(Supplied records)

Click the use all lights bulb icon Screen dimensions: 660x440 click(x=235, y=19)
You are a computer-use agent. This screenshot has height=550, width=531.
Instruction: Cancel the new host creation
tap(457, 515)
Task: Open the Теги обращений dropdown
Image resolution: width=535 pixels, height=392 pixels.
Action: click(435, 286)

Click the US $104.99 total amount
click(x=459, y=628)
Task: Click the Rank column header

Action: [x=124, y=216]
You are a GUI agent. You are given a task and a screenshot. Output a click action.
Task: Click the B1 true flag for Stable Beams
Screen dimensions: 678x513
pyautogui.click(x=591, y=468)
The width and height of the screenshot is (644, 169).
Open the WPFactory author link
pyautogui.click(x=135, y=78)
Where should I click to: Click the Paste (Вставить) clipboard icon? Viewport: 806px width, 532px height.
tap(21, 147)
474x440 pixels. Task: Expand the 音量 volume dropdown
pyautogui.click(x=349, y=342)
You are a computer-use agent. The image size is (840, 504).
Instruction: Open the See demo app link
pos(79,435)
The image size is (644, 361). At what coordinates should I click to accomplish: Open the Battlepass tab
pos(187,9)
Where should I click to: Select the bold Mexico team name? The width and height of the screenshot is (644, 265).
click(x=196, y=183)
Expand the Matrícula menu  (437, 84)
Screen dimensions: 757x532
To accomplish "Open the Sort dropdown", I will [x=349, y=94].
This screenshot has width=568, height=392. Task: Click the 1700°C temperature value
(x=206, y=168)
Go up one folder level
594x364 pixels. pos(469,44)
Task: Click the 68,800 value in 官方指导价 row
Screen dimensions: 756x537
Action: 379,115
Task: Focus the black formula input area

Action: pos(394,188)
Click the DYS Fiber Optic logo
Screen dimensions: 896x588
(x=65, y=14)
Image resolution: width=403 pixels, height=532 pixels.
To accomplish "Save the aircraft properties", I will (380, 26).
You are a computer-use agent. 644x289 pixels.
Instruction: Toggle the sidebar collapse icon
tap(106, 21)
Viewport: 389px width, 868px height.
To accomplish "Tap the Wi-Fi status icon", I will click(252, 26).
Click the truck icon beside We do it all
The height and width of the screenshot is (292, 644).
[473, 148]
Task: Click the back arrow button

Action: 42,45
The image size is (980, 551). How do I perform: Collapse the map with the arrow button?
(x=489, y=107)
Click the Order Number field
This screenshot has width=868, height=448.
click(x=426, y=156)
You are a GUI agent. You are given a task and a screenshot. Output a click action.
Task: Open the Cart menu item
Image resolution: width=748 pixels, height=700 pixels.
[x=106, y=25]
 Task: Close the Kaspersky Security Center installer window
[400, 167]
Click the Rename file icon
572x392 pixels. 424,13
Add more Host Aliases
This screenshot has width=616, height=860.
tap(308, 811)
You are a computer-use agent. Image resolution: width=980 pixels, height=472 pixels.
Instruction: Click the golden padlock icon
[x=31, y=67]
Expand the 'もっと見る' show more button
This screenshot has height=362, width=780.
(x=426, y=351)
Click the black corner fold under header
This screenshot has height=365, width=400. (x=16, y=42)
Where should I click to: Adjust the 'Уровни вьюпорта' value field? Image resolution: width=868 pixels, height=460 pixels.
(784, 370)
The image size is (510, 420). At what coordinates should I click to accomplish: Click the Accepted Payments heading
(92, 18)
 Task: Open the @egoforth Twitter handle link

(End Supplied records)

_Problem statement:_ A verbatim copy of every entry is required.

_Result for this task:_
Click the use all lights bulb icon Screen dimensions: 660x440 click(x=235, y=19)
You are a computer-use agent. This screenshot has height=550, width=531.
Instruction: Cancel the new host creation
tap(457, 515)
Task: Open the Теги обращений dropdown
Image resolution: width=535 pixels, height=392 pixels.
Action: click(435, 286)

Click the US $104.99 total amount
click(x=459, y=628)
Task: Click the Rank column header

Action: [x=124, y=216]
You are a GUI agent. You are given a task and a screenshot. Output a click action.
Task: Click the B1 true flag for Stable Beams
Screen dimensions: 678x513
pyautogui.click(x=591, y=468)
The width and height of the screenshot is (644, 169).
Open the WPFactory author link
pyautogui.click(x=135, y=78)
Where should I click to: Click the Paste (Вставить) clipboard icon? Viewport: 806px width, 532px height.
tap(21, 147)
474x440 pixels. Task: Expand the 音量 volume dropdown
pyautogui.click(x=349, y=342)
You are a computer-use agent. The image size is (840, 504).
Instruction: Open the See demo app link
pos(79,435)
The image size is (644, 361). At what coordinates should I click to accomplish: Open the Battlepass tab
pos(187,9)
Where should I click to: Select the bold Mexico team name? The width and height of the screenshot is (644, 265).
click(x=196, y=183)
Expand the Matrícula menu  (437, 84)
Screen dimensions: 757x532
To accomplish "Open the Sort dropdown", I will [x=349, y=94].
This screenshot has width=568, height=392. Task: Click the 1700°C temperature value
(x=206, y=168)
Go up one folder level
594x364 pixels. pos(469,44)
Task: Click the 68,800 value in 官方指导价 row
Screen dimensions: 756x537
Action: 379,115
Task: Focus the black formula input area

Action: pos(394,188)
Click the DYS Fiber Optic logo
Screen dimensions: 896x588
(x=65, y=14)
Image resolution: width=403 pixels, height=532 pixels.
To accomplish "Save the aircraft properties", I will (380, 26).
You are a computer-use agent. 644x289 pixels.
Instruction: Toggle the sidebar collapse icon
tap(106, 21)
Viewport: 389px width, 868px height.
To accomplish "Tap the Wi-Fi status icon", I will click(252, 26).
Click the truck icon beside We do it all
The height and width of the screenshot is (292, 644).
[473, 148]
Task: Click the back arrow button

Action: 42,45
The image size is (980, 551). How do I perform: Collapse the map with the arrow button?
(x=489, y=107)
Click the Order Number field
This screenshot has width=868, height=448.
click(x=426, y=156)
You are a GUI agent. You are given a task and a screenshot. Output a click action.
Task: Open the Cart menu item
Image resolution: width=748 pixels, height=700 pixels.
[x=106, y=25]
 Task: Close the Kaspersky Security Center installer window
[400, 167]
Click the Rename file icon
572x392 pixels. 424,13
Add more Host Aliases
This screenshot has width=616, height=860.
tap(308, 811)
You are a computer-use agent. Image resolution: width=980 pixels, height=472 pixels.
Instruction: Click the golden padlock icon
[x=31, y=67]
Expand the 'もっと見る' show more button
This screenshot has height=362, width=780.
(x=426, y=351)
Click the black corner fold under header
This screenshot has height=365, width=400. (x=16, y=42)
Where should I click to: Adjust the 'Уровни вьюпорта' value field? Image resolution: width=868 pixels, height=460 pixels.
(784, 370)
The image size is (510, 420). At what coordinates should I click to accomplish: Click the Accepted Payments heading
(92, 18)
 Task: Open the @egoforth Twitter handle link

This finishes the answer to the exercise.